SPOJ Problem Set (classical) 2737. Perfect Rhyme
A perfect rhyme is not a crime,
it is something that exceeds time,
a bit of science, a piece of art,
soft as a pillow, sharp as a dart.
I really love this little rhyme.
Basically the problem is, you are given a dictionary of words, and some query words. For each query word q, you have to find a dictionary word u such that, u != q and the common suffix of q and u are of maximum length possible. In case there is a tie, the problem requires the lexicographically smallest such word.
This problem can be solved using STL maps and storing the suffixes along with their sorted id, but there is a more elegant solution using Trie data structure, i.e. prefix tree. As we are interested in maximizing common suffix length, we can store the strings in the Trie in reversed form, so now the suffixes will become prefixes in this tree. For each dictionary word, we also need to store its index number, when sorted, as a termination marker for that word, so that, we can find the id of an word easily during the query. On each node, we also need to keep two additional information, the ids of lexicographically smallest and second smallest strings passing through that node, which we call min1 and min2. Initially both should contain an infinite value.
Now for each query word, we also search the word in reversed form. If it is not found in the tree, i.e. a path may exist, but the end marker is not present, then the task is simple, we just return the lexicographically smallest id, which is min1, from the current node, i.e. the node which we reached while trying to match the query string.

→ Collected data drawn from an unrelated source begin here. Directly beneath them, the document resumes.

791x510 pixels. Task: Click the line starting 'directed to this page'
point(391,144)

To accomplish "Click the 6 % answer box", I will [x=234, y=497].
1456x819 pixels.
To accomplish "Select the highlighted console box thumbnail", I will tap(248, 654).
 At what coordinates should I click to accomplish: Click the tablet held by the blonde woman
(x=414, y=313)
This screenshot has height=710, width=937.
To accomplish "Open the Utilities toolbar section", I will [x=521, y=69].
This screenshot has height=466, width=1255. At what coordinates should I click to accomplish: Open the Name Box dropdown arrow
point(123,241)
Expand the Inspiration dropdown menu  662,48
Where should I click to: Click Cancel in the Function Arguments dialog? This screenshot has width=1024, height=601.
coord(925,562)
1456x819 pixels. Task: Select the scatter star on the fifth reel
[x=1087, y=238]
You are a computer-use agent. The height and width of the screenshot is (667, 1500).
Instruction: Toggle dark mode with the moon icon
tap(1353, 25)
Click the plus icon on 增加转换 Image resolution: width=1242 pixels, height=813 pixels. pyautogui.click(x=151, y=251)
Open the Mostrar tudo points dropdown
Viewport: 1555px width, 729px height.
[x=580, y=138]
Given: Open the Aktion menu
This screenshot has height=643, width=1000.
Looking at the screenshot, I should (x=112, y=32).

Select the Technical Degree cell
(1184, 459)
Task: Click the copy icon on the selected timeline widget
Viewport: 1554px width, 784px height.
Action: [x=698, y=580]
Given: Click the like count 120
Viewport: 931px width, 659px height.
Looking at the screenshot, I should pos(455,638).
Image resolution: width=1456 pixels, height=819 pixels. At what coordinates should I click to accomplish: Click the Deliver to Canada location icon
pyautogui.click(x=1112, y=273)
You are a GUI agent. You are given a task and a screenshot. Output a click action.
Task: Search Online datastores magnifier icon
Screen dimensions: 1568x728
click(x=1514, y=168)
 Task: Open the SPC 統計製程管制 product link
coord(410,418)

But extra cares should be taken when the query string is found on the tree, because, then we have to look for another candidate, for which, we have kept min2, i.e. second lexicographically smallest index. If we can deduce that, going to node x from current node cur, if it evidently means we will end up finding the exact same word, then we can't follow that path, instead, we decide which index to return from current node cur, if its min1 index refers to the word itself, then we return min2, otherwise we return min1. And if we have no other choice but end up at the exact matching point, then we are also sure that there is at least another string which follows the same path, but does not end at our current node, i.e. at least two different words. Then depending on our query word, we select min1 or min2 from our current node.
So, if you know how to code a Trie, it is not really a hard one, but indeed a tricky one.